§ **WHAT YOU NEED TO DO**
Please pull out each line of the data below that contains the word "Switch".

§ **GIVEN DATA**

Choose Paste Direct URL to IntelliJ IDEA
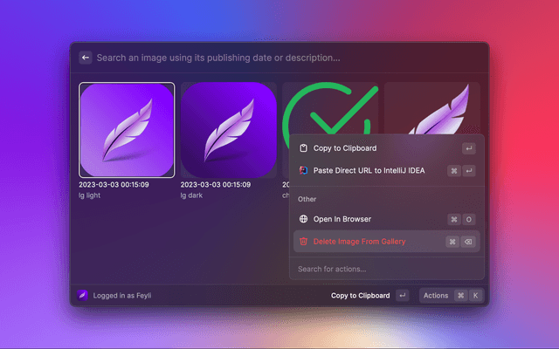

--

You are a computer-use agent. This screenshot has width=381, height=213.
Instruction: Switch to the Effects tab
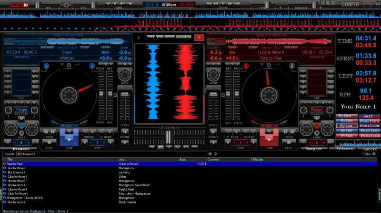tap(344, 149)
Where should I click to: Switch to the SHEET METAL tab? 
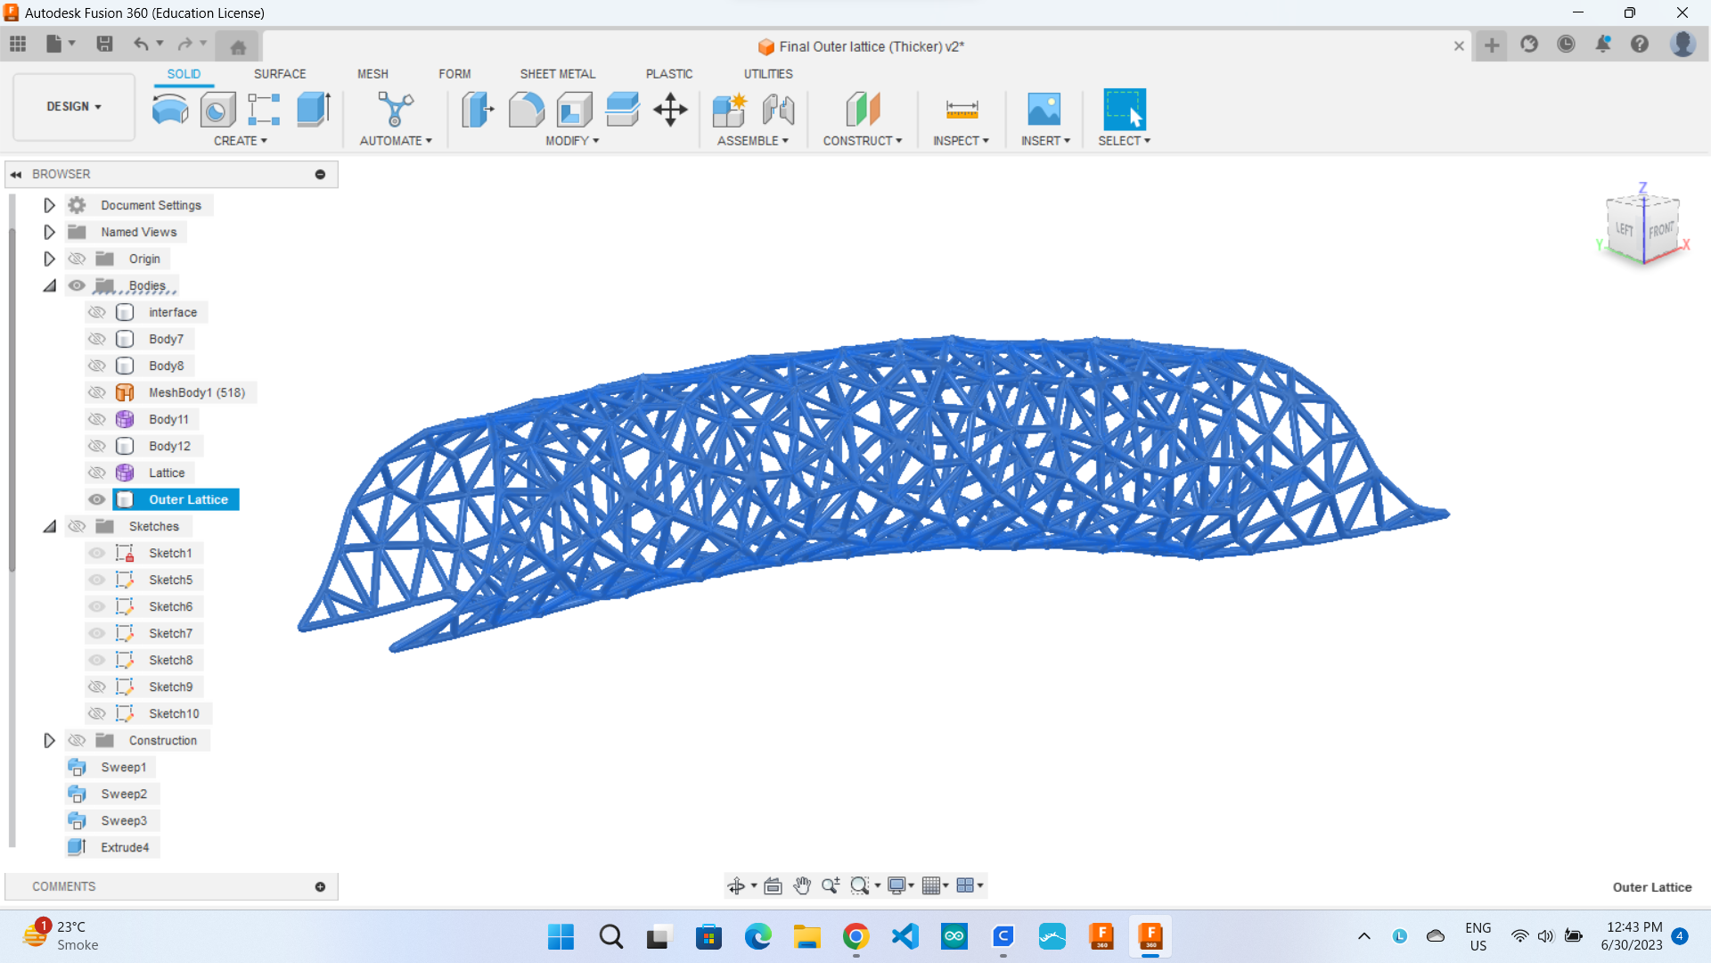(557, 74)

§ **EXERCISE OUTPUT**
Instruction: Switch to the Effects tab
Where should I click to: Switch to the SHEET METAL tab? 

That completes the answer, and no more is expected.